Stored data
★ ★ ★ ★ ★ ★ ★

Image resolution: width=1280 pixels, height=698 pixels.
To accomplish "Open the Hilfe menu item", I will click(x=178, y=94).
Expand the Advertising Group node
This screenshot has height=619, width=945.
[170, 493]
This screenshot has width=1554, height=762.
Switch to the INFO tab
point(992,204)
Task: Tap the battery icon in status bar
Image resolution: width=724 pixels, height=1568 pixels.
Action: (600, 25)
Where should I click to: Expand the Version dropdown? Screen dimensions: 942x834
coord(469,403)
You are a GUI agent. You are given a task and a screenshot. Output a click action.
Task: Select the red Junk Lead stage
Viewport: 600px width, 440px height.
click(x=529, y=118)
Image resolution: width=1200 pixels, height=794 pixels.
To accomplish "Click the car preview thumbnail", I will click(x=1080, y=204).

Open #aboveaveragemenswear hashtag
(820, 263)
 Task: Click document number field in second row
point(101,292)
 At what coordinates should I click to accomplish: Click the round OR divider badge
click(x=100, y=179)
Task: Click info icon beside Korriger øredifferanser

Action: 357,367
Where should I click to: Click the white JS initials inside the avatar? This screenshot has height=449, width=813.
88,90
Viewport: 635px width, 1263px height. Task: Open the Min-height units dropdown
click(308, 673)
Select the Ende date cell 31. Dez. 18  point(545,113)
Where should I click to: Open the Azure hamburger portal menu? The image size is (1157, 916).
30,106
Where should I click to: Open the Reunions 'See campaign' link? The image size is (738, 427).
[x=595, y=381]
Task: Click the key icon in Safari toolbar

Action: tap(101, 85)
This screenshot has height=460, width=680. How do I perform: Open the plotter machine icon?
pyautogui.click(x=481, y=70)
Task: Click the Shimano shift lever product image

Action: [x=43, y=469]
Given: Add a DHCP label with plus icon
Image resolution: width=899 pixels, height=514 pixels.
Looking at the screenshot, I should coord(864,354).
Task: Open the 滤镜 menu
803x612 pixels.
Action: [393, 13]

★ ★ ★ ★ ★ ★ ★

__What this task involves__
Would you please filter the lines above and copy every one that includes "Select"?

__Solution for this problem__
Task: Select the red Junk Lead stage
Select the Ende date cell 31. Dez. 18  point(545,113)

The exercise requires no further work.